Aminated ß-1,3-D-glucan has a dose-dependent effect on wound healing in diabetic db/db mice.

Inflammatory responses are common in diabetes and are operative in angiopathy, neuropathy, and wound healing. There are indications of incomplete macrophage activation in diabetes and reduced expression of growth factors. We have previously found that up to 15 topical applications of the macrophage-stimulant, aminated ß-1,3-D-glucan (AG), improved wound healing in db/db mice. The present open-label study was undertaken to examine dose-dependent effects of AG over 40 days in db/db mice. AG was given as a single dose (group 1), one dose every 10th day (group 2), five initial doses on consecutive days (group 3), and ≥15 doses (group 4). Controls were db/db mice receiving platelet-derived growth factor + insulin-like growth factor-1 (group 5), topical placebo (NaCl 9 mg/mL) and insulin (group 6), placebo (group 7), and a nondiabetic group receiving placebo (group 8). Seven to 14 animals were allocated to each group.
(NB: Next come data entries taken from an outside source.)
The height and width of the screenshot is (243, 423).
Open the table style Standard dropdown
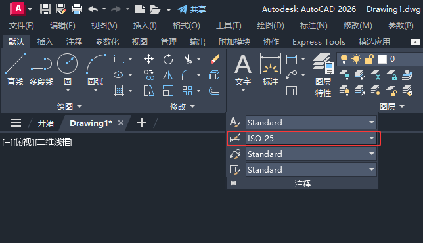[x=311, y=169]
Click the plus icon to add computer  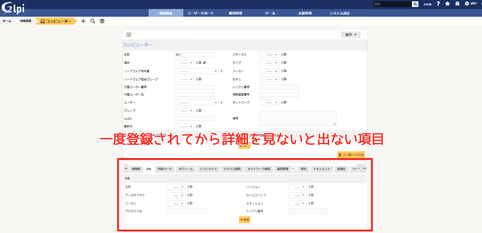(x=83, y=21)
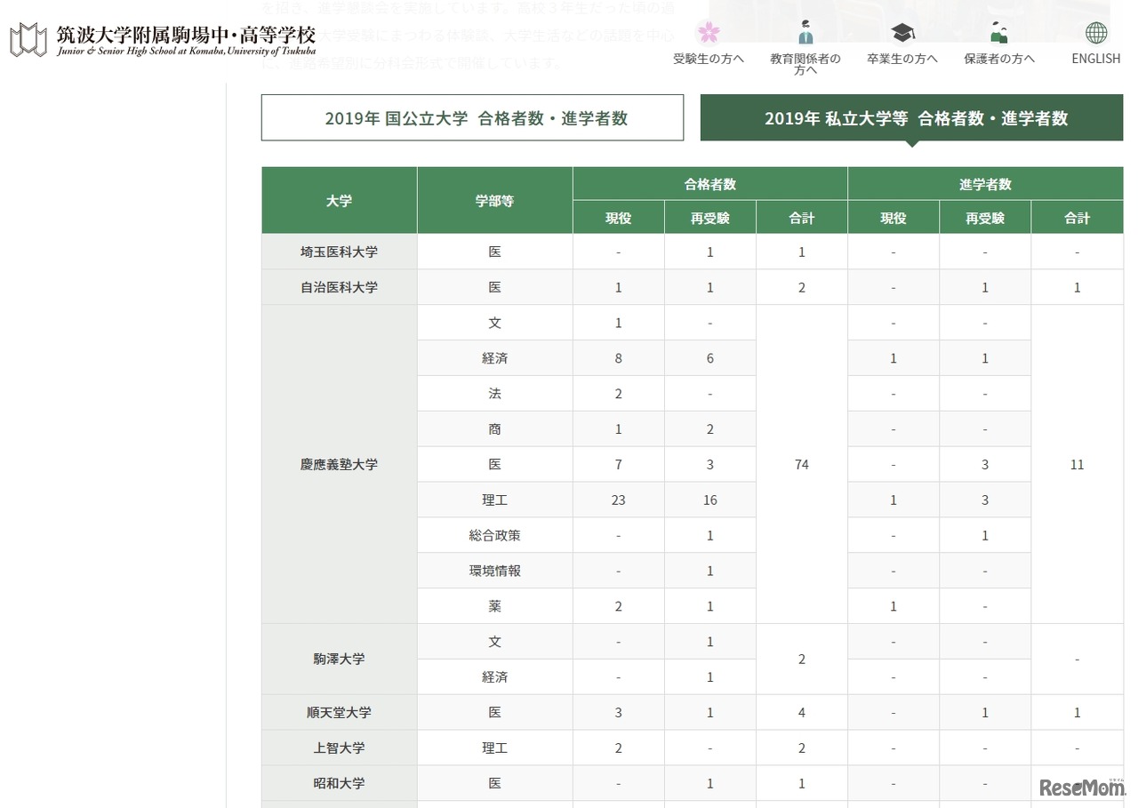Open the ENGLISH page link

[x=1094, y=59]
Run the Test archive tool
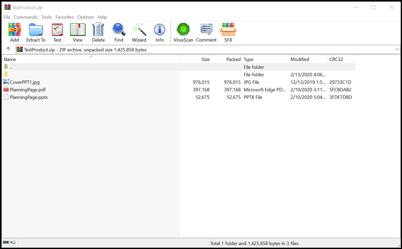This screenshot has height=249, width=402. (57, 32)
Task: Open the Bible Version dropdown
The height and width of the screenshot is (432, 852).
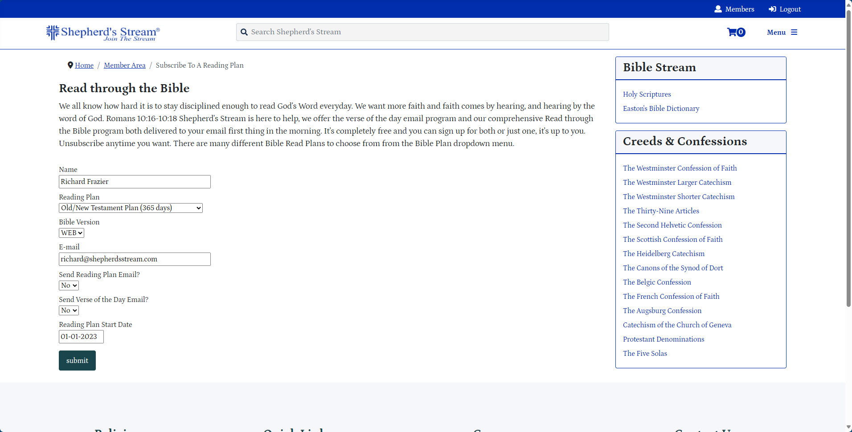Action: coord(71,233)
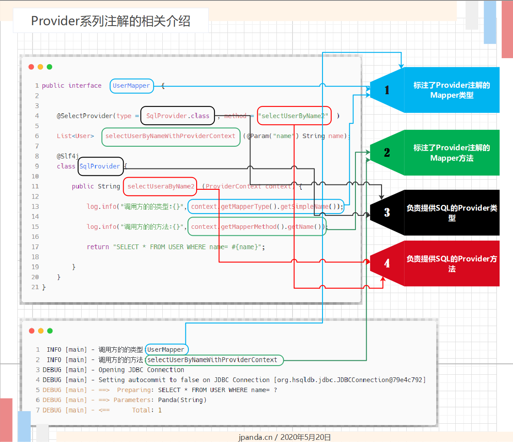
Task: Expand the SqlProvider class declaration highlight
Action: coord(100,166)
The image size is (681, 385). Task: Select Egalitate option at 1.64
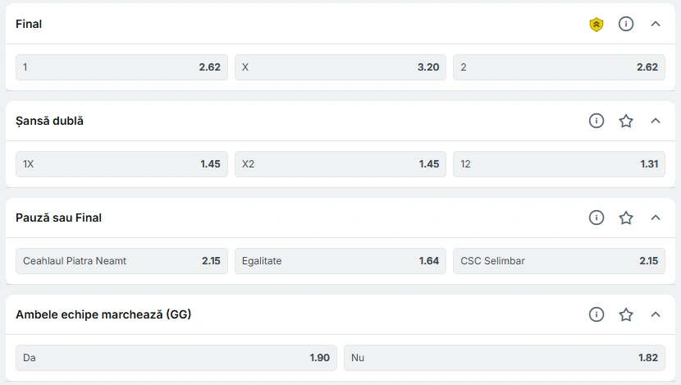coord(341,261)

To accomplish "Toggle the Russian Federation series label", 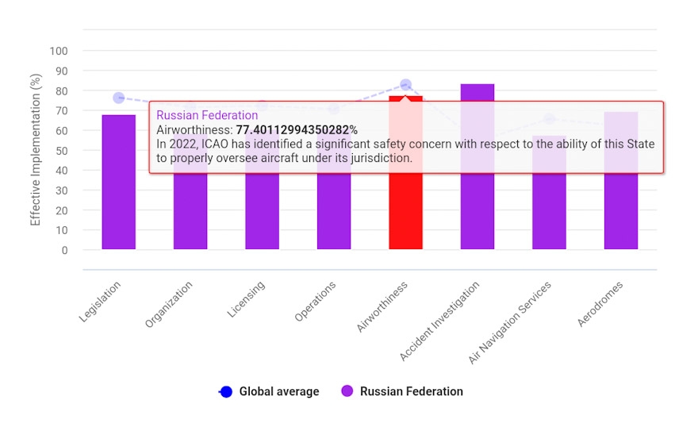I will (x=411, y=391).
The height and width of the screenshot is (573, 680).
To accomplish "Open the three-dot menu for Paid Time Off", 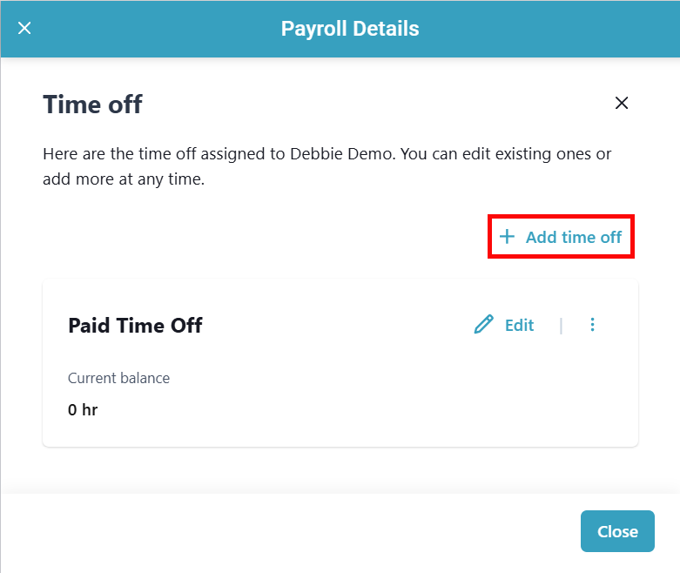I will (x=593, y=325).
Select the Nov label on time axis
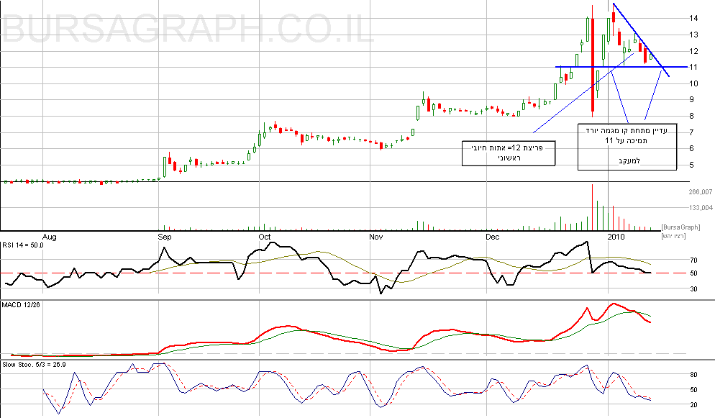Image resolution: width=715 pixels, height=418 pixels. [375, 236]
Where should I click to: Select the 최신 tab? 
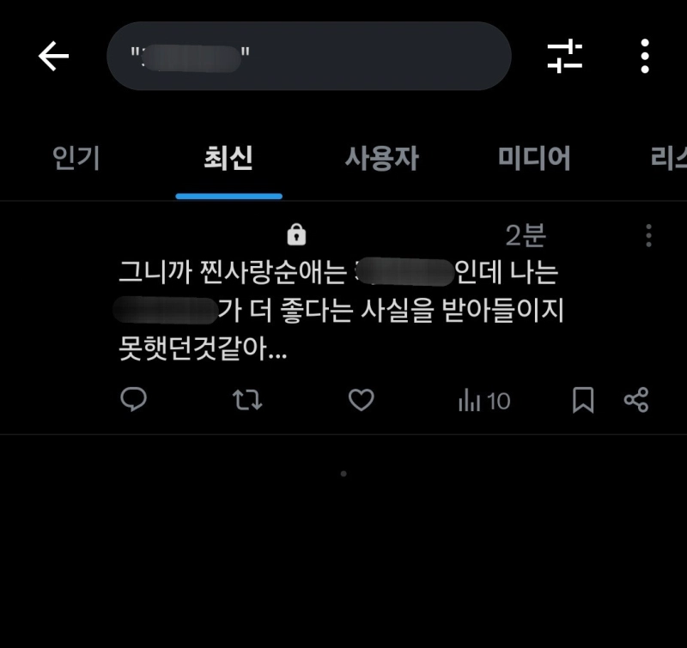[x=228, y=158]
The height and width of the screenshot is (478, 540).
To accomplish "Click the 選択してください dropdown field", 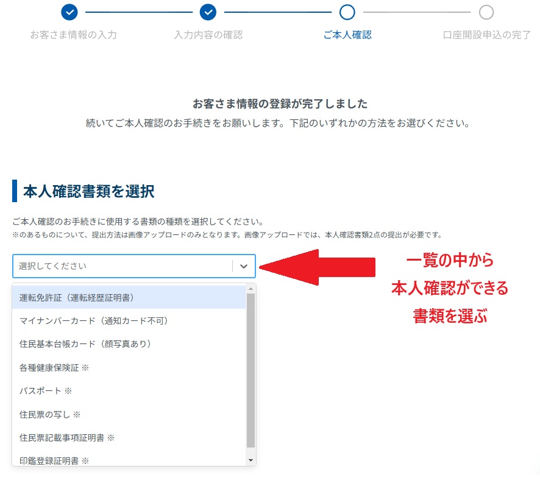I will 122,267.
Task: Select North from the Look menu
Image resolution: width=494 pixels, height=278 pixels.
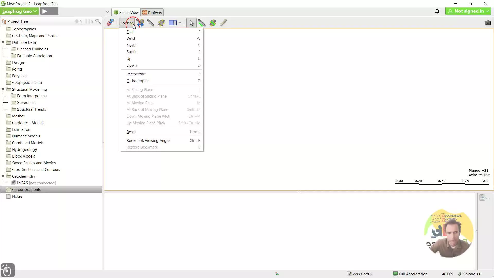Action: 131,45
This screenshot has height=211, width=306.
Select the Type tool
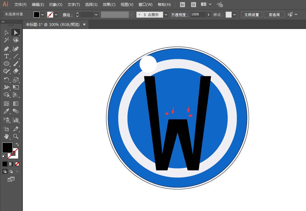pos(6,56)
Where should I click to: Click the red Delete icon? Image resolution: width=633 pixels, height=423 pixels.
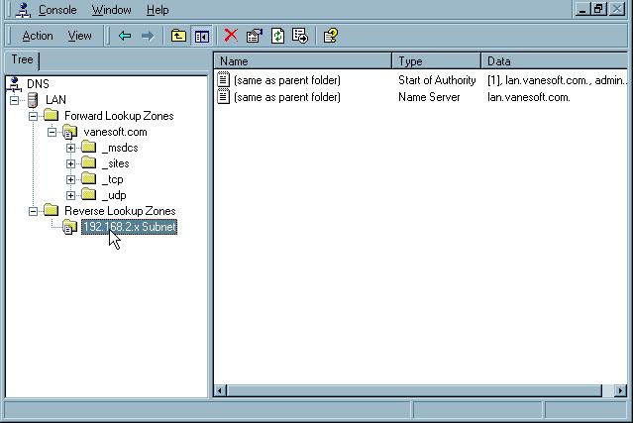(x=231, y=36)
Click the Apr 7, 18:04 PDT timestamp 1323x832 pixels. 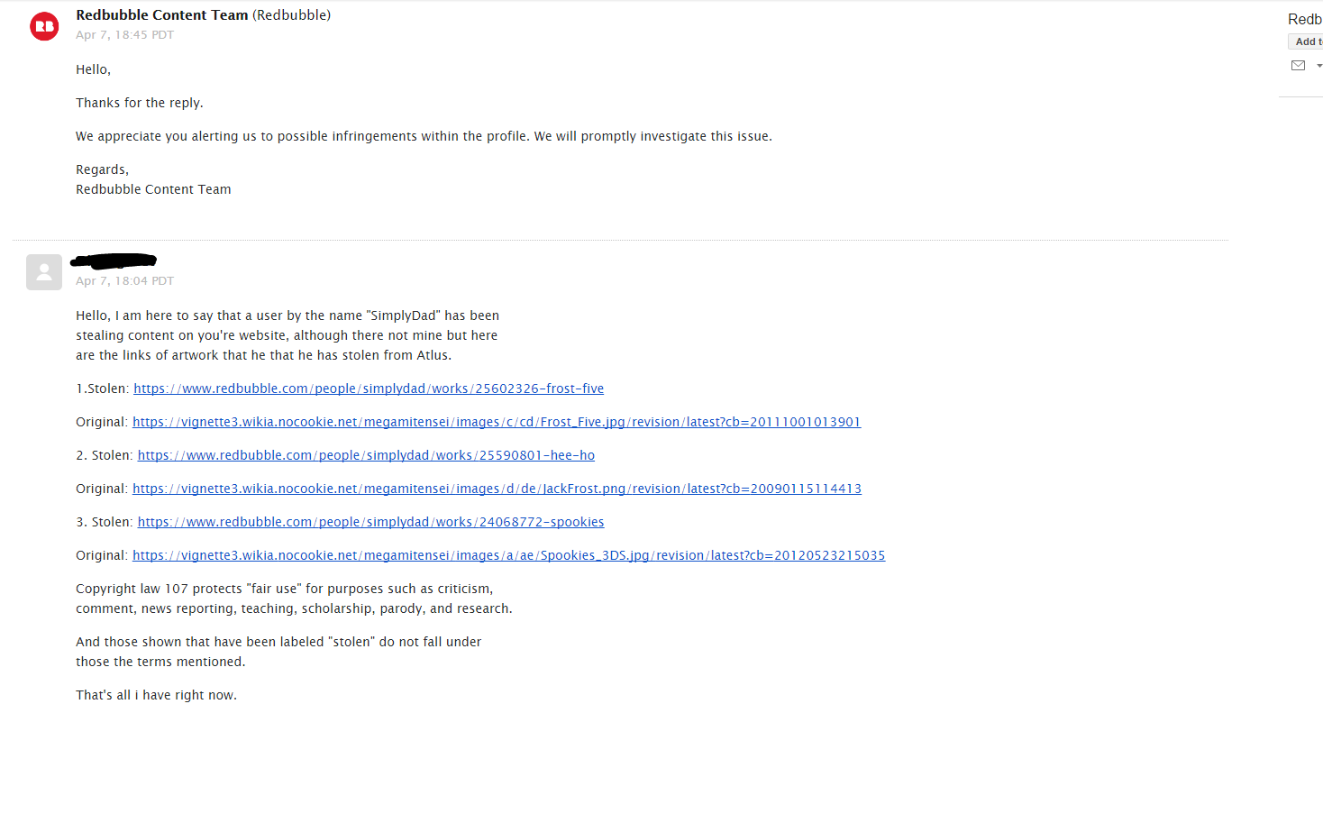[x=124, y=281]
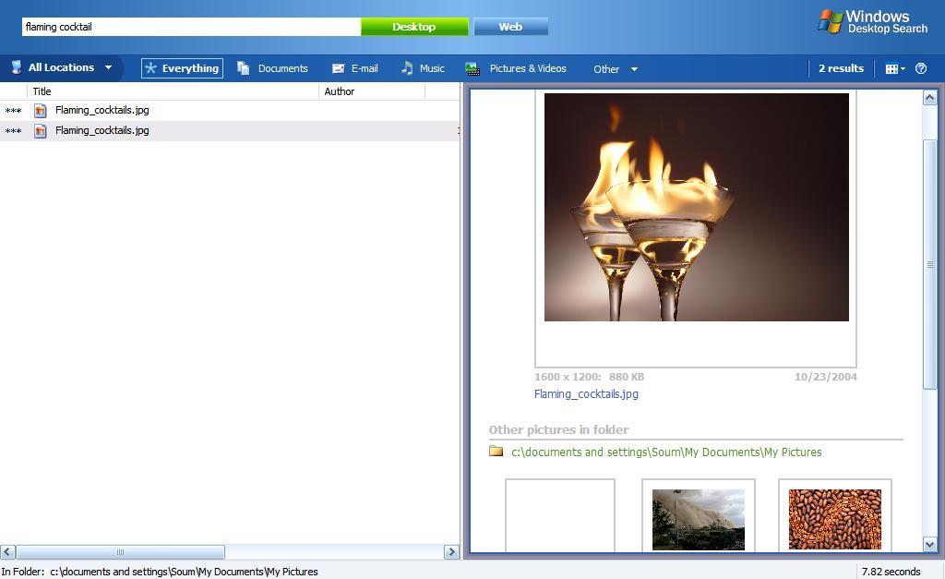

Percentage wound closure 17 days after surgery in groups 1 and 2 were (mean ± standard error of the mean) 25.5 ± 5.3 and 32.2 ± 6.3, respectively. Corresponding closure in groups 3, 4, and 5 was 55.7 ± 5.0, 57.3 ± 5.0, and 55.6 ± 4.8, respectively (p < 0.05 vs. groups 1 and 2). Groups 6, 7, and 8 closed 32.0 ± 4.5, 38.2 ± 5.3, and 98.5 ± 0.4%, respectively. Significant association between the number of AG-dosages and wound closure indicates dose-related effects in db/db mice.